Exercise: Summarize the text on fertility treatment policy in the workplace in two sentences.

Written by Nicola Gater | 13th November 2023
Fertility struggles will affect not just an employee’s personal life but also their work life.
There will be physical and emotional stresses that may impact their ability to focus and perform, and medical appointments which could affect their attendance.
There may be financial stresses if they are self-funding fertility treatment. Good employers will be aware of these challenges and offer support, however, many employees feel unable to confide in their manager.
With around one in seven couples experiencing fertility challenges, employers should be mindful of the struggle some employees face and recognise what measures can be taken to support them.
Implementing a fertility treatment policy can address this but according to CIPD, just 27% of employers have a fertility treatment policy in place, and 40% have no plans to introduce one.
If your business has yet to consider the topic, here’s how you can introduce a fertility treatment policy and why offering fertility benefits can contribute towards attracting and retaining employees.
Fertility treatment policy
Fertility treatment isn’t the same for everyone – it can depend on the issue and the individual. This means the impact on an employee’s health and capability at work can be very different.
Even before fertility treatments start, employees experiencing fertility difficulties may be quietly suffering with their mental health. Ensure you have good wellbeing awareness, education and support in place, and train your managers to have sensitive conversations around mental health at work.

Records provided:
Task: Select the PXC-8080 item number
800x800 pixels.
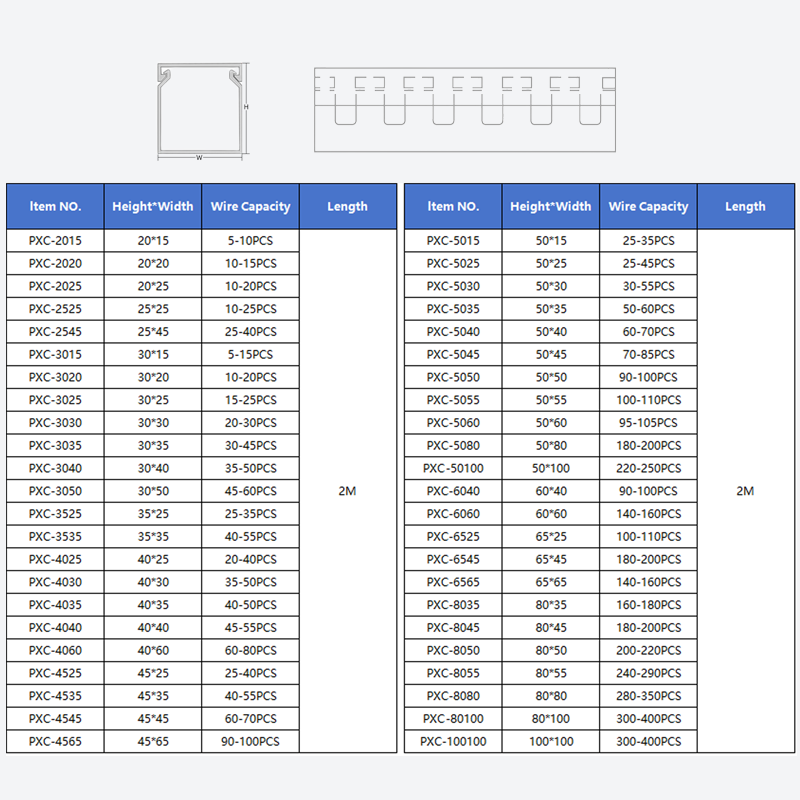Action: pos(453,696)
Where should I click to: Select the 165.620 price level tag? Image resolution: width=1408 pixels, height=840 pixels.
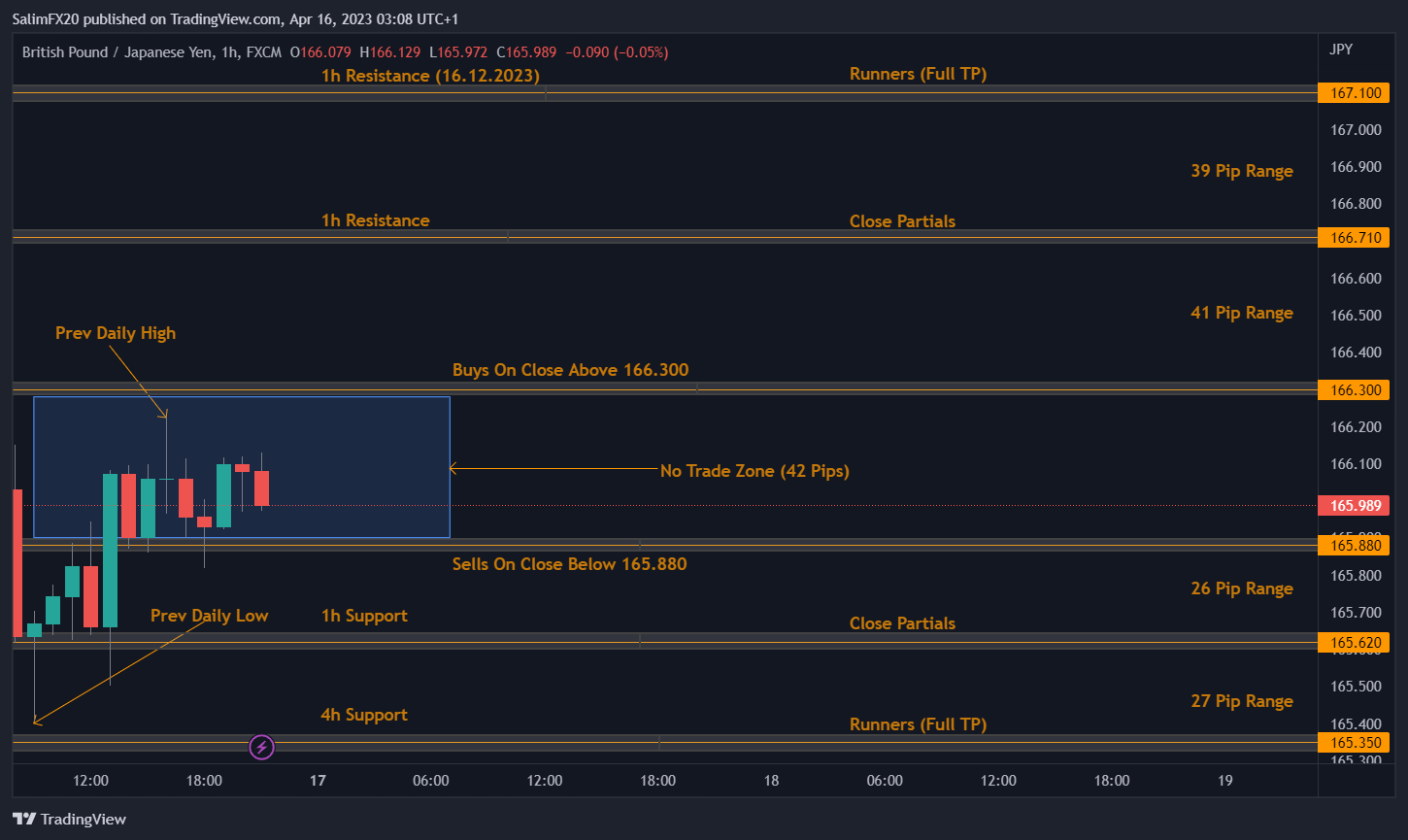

* * *

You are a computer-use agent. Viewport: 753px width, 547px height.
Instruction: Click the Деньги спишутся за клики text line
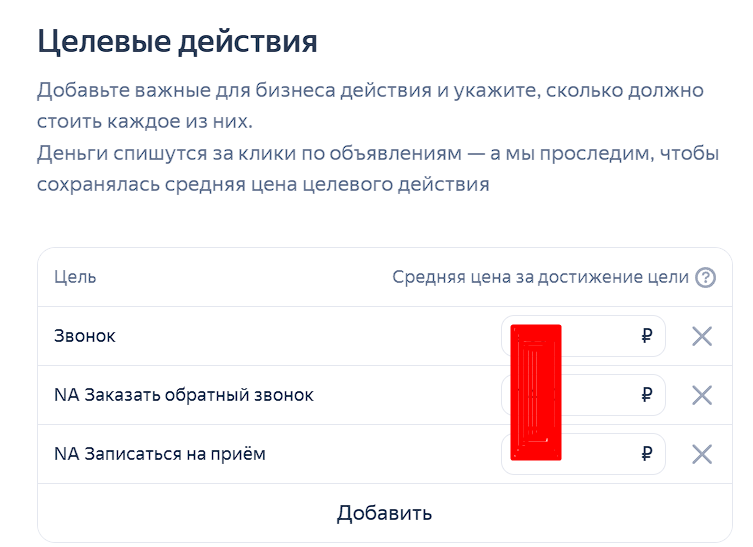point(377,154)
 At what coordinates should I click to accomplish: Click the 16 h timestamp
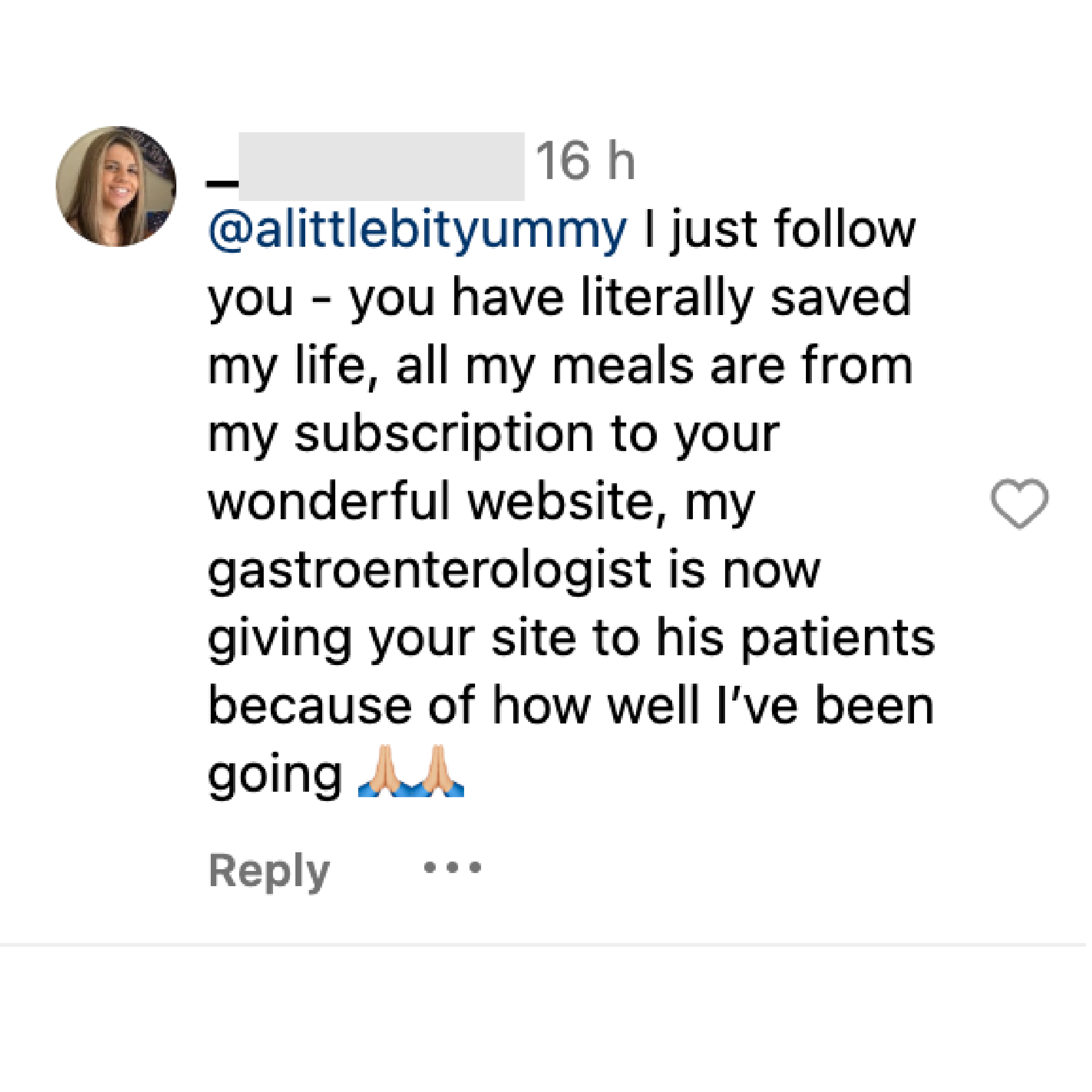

* * *

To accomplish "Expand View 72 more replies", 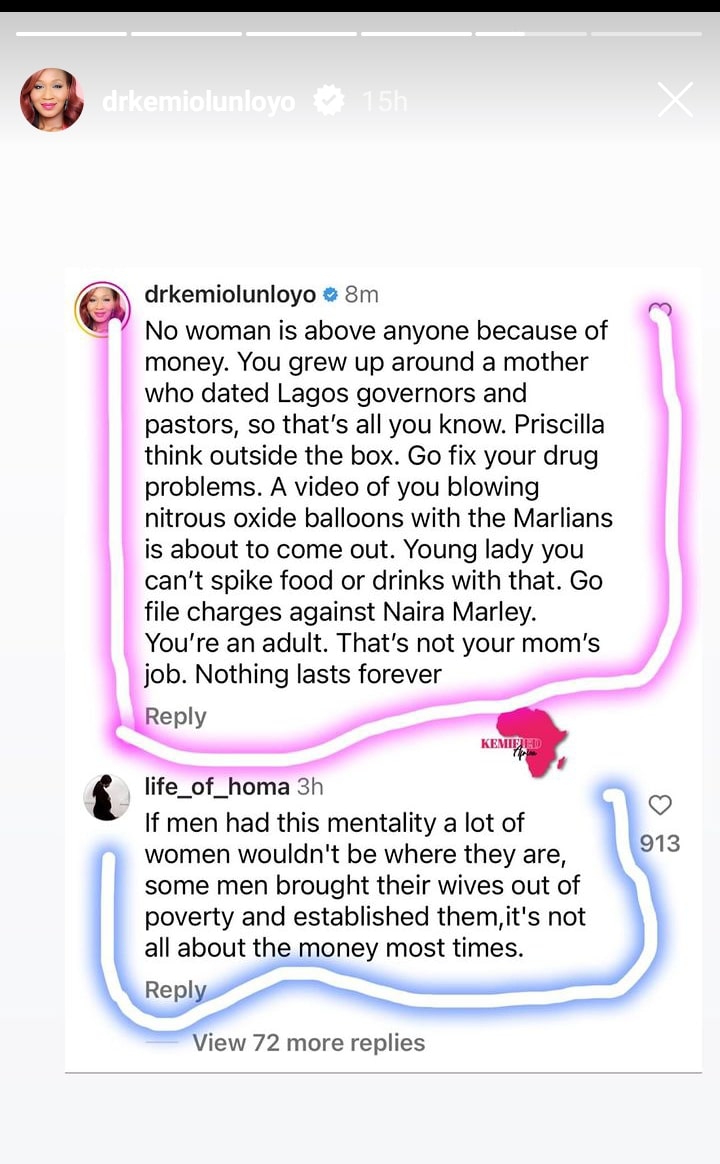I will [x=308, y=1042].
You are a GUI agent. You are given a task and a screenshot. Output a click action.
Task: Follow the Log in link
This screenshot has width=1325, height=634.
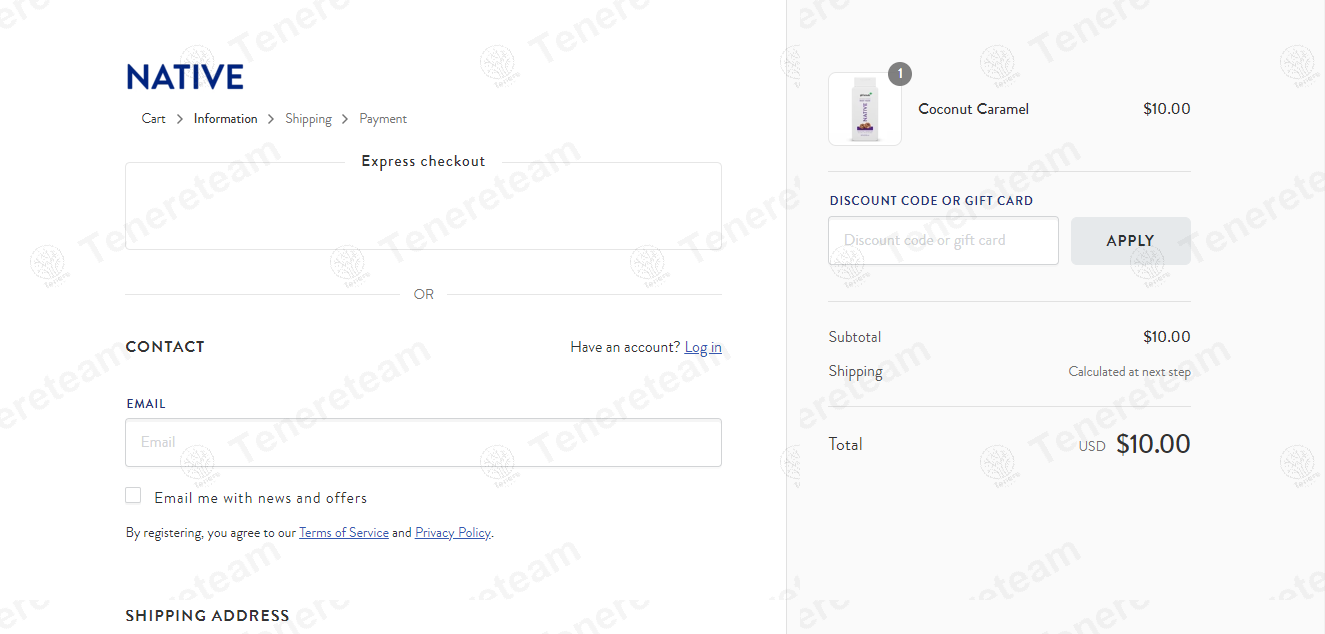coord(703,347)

Final answer: Fertility struggles affect employees' work as well as their personal lives through physical and emotional stress, medical appointments, and possible financial strain, yet many employees feel unable to confide in their manager. Although around one in seven couples experience fertility challenges, only 27% of employers have a fertility treatment policy in place according to CIPD, and employers are advised to introduce one, along with wellbeing support and training for managers in sensitive conversations about mental health.